◆ Exercise directions
Transcribe exactly, and only, the lines from the one containing "Task: Click the Last seen column header" through the end of the entries below, leaving the pictures out.

◆ Dataset
****************
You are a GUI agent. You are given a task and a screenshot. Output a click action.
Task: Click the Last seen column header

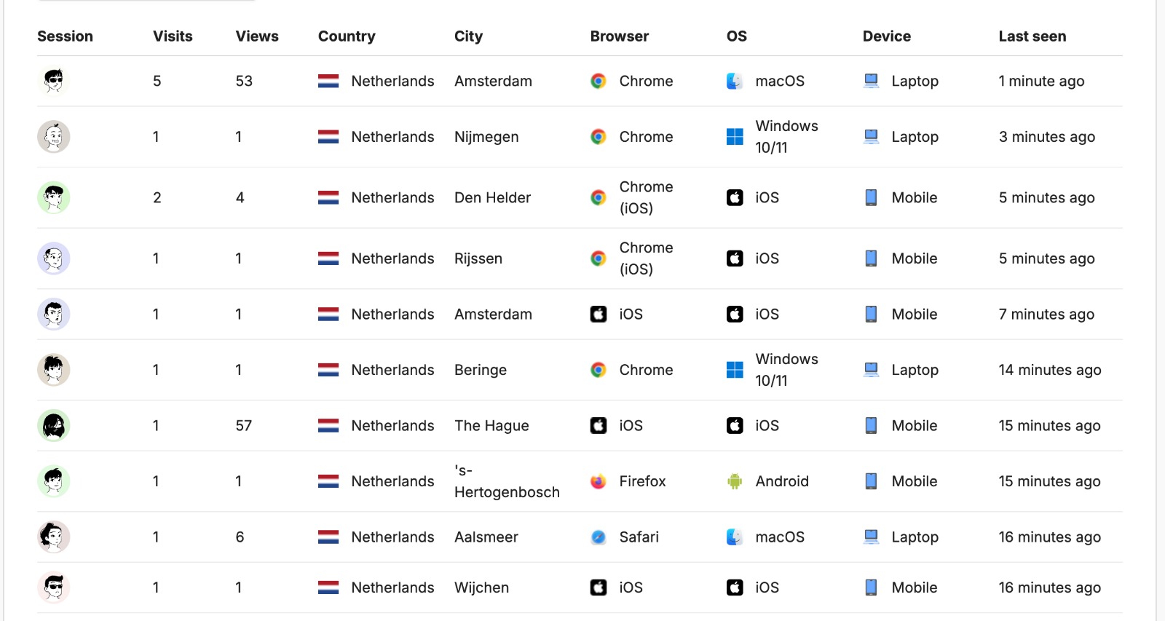(1033, 36)
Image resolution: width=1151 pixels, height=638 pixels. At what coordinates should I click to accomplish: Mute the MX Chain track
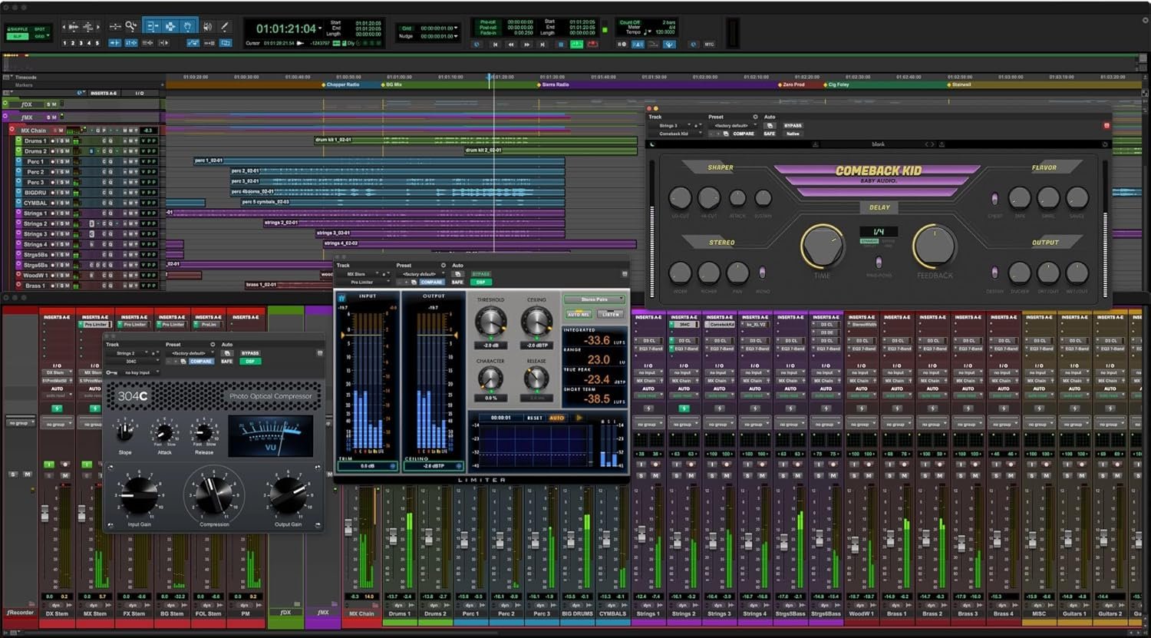tap(61, 131)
****************
◆ Exercise solution
Task: Click the Last seen column header

(1033, 36)
Image resolution: width=1151 pixels, height=638 pixels. At what coordinates should I click to accomplish: Mute the MX Chain track
tap(61, 131)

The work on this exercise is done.